O rei se deteve e disse:
- "Abdal, que bom conselho me dará em troca de cem dinares?"
- "Senhor, primeiro ordene que me sejam dados os cem dinares, e
imediatamente o aconselharei." respondeu o abdal.
O rei assim fez, esperando dele alguma coisa realmente extraordinária.
Mas o dervixe se limitou a dizer-lhe:
- "Meu conselho é: ‘Nunca comece nada sem ter pensado
no resultado final do que for fazer.’"
Ao ouvir estas palavras, não só os nobres, mas todos os
que estavam presentes riram com gosto, comentando que o abdal tivera
razão ao tomar o cuidado de pedir o dinheiro adiantado.

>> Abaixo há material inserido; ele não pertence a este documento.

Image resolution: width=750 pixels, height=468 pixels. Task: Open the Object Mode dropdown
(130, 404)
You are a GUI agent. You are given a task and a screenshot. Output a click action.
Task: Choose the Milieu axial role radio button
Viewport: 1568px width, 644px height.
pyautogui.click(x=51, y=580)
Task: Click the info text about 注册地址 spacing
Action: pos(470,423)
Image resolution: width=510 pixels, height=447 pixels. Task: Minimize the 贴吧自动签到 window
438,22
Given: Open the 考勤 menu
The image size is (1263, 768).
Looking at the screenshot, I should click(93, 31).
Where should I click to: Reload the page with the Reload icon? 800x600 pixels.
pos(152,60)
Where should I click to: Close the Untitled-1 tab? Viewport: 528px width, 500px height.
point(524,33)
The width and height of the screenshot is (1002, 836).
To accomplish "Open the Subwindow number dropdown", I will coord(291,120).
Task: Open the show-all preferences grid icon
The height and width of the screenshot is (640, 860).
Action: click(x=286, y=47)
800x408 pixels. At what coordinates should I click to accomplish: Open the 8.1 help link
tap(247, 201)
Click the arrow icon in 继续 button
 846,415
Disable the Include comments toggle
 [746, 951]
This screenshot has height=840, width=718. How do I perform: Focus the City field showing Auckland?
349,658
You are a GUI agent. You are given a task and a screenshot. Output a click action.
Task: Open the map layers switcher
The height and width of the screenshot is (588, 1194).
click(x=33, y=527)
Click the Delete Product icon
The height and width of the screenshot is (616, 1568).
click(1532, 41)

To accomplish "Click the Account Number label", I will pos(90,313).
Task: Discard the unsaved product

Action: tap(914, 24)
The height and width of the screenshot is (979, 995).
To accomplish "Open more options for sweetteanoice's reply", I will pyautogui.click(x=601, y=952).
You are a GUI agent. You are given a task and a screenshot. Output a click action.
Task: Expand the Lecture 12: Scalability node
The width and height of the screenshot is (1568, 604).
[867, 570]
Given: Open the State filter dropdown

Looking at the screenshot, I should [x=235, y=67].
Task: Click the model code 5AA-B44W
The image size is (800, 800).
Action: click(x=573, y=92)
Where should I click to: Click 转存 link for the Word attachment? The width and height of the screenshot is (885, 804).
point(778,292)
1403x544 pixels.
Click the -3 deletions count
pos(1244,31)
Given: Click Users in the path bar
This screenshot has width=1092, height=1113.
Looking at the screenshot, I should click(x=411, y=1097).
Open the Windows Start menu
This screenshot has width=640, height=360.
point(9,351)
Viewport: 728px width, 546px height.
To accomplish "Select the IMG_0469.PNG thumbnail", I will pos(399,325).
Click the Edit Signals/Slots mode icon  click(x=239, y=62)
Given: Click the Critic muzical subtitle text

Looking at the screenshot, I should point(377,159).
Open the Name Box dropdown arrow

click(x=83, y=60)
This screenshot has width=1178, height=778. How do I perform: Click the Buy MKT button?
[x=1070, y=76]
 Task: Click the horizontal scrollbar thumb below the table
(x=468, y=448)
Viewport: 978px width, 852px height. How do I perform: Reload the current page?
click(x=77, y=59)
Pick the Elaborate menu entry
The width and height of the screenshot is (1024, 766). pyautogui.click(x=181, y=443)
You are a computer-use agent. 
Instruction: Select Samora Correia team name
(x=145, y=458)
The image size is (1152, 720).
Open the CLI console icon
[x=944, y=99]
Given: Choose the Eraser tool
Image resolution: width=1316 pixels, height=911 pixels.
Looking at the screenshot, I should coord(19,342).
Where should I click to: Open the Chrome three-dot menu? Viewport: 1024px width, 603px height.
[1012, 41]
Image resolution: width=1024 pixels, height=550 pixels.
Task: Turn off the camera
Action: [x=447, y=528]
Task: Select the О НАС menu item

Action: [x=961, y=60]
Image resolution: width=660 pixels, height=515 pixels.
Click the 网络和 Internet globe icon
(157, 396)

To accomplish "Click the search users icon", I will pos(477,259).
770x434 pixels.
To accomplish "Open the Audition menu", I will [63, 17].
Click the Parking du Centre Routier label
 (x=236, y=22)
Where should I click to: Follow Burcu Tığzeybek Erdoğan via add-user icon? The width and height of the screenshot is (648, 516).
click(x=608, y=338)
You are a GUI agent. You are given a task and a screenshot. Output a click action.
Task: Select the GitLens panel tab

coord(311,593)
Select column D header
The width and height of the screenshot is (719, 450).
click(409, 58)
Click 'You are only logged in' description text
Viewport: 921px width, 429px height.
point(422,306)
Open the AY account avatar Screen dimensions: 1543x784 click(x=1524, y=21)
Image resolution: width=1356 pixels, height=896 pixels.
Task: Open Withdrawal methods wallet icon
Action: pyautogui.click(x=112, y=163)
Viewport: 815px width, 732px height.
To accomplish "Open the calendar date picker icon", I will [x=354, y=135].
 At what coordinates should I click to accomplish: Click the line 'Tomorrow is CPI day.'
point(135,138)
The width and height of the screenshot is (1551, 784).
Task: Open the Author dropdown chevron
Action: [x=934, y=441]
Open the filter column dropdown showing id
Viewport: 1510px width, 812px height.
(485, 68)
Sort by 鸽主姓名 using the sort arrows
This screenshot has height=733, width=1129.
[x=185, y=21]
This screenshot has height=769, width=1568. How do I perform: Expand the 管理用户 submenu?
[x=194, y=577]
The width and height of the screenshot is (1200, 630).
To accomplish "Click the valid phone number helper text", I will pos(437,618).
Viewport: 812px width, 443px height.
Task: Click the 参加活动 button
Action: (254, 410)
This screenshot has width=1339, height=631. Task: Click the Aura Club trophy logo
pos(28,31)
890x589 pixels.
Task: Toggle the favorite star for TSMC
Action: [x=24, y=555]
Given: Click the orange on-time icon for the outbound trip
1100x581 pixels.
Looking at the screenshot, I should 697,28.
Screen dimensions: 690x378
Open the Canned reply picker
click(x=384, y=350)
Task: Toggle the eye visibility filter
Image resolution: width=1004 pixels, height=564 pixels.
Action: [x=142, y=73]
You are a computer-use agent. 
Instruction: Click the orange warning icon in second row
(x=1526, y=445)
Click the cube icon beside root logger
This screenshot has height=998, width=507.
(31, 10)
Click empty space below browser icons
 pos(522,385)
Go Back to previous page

- "Vocês não tem razão" – objetou
o rei – "em rir do excelente conselho que o abdal acaba de
me dar. Certamente ninguém ignora o fato de que se deve pensar
antes de fazer alguma coisa. Mas todos cometemos o erro de esquecer
isso, e as conseqüências são trágicas. Eu dou
muito valor ao conselho do dervixe."
Procedendo de acordo com suas palavras, o rei decidiu não apenas
ter o conselho sempre presente, mas mandou também escrevê-lo
com letras de ouro nos muros do palácio e até gravá-lo
em sua bandeja de prata.
Não muito mais tarde um cortesão intrigante e ambicioso
concebeu a idéia de matar o rei. Para tanto, subornou o cirurgião
real com a promessa de nomeá-lo primeiro-ministro se introduzisse
no braço do rei uma lanceta envenenada.
Quando chegou o momento em que era necessário colher sangue do
rei na bandeja de prata foi colocada sob o braço dele, o cirurgião
não pôde deixar de ler: ‘Nunca comece nada sem ter
pensado no resultado final do que for fazer.’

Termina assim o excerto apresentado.